Karine Torrent, créatrice de la marque Floratropia

Karine Torrent, créatrice de la marque Floratropia

Lancée en janvier 2020 après deux années de développement et une campagne de crowdfunding démarrée en octobre 2019, la toute jeune marque étonne par ses choix radicaux, en rupture complète avec les habitudes du monde du parfum. Après tout juste six mois d’existence, et une commercialisation exclusivement en ligne, Floratropia fera ses débuts au BHV Marais à Paris en juillet.

La créatrice, Karine Torrent, est pourtant issue du sérail. « Très tôt le parfum a été une passion. J’ai travaillé à des postes marketing et développement avec des gens qui avaient une passion des matières premières, et j’ai évolué professionnellement avec l’idée qu’un beau parfum, ce sont d’abord de belles matières », explique-t-elle. Après avoir fait ses classes chez Guerlain et Yves Rocher, elle rejoint le groupe Puig avant de bifurquer vers la parfumerie de niche. « Tout cela m’a conduit à m’interroger sur le modèle de la parfumerie moderne et à réfléchir à comment l’inscrire dans un modèle d’impact positif pour la planète, la biodiversité des plantes à parfum et les communautés qui les cultivent », raconte-t-elle.

Déconstruction méthodique

Floratropia s’est ainsi fixée pour ambition de questionner les vérités établies de l’univers du parfum. « La mise en œuvre du projet a consisté à déconstruire et interroger méthodiquement chaque étape du développement produit, du sourcing des matières premières jusqu’à la conception du packaging », poursuit Karine Torrent. L’objectif était de relier le savoir-faire du parfumeur et les objectifs de développement durable.

--- --- ---

*Consigne 1:* Selon l'extrait sur Floratropia, chez quelles entreprises Karine Torrent a-t-elle travaillé ?
*Consigne 2:* Extrayez des enregistrements chaque ligne où figure la chaîne "grid".
L'extrait et les enregistrements n'ont aucun lien entre eux.

--- --- ---

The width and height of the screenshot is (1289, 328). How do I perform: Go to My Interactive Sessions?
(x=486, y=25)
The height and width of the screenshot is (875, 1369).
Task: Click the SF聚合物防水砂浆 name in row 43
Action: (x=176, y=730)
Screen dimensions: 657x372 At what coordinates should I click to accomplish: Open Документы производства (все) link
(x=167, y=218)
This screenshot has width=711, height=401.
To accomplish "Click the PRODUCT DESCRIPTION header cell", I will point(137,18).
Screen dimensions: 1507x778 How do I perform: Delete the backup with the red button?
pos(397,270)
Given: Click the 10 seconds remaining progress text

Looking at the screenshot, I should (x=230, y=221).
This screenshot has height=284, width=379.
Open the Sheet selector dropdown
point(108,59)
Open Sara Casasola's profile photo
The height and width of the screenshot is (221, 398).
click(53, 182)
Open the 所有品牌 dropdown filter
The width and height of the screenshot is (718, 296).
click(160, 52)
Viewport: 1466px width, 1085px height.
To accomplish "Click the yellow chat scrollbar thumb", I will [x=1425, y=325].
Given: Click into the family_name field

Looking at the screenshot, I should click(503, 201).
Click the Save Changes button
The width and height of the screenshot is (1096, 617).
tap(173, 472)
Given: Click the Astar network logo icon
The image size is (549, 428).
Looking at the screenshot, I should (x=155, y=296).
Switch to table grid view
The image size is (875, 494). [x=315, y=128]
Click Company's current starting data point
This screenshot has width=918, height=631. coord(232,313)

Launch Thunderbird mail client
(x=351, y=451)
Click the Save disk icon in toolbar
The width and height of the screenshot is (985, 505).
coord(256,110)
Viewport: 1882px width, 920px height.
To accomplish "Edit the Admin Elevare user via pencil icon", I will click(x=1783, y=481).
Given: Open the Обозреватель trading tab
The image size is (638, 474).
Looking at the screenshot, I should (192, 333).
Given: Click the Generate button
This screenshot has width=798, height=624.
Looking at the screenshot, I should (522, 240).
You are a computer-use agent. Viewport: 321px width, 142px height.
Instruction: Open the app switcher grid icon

--- --- ---

*Solution rédigée 1:* Guerlain, Yves Rocher et le groupe Puig.

*Solution rédigée 2:*
Switch to table grid view
Instruction: Open the app switcher grid icon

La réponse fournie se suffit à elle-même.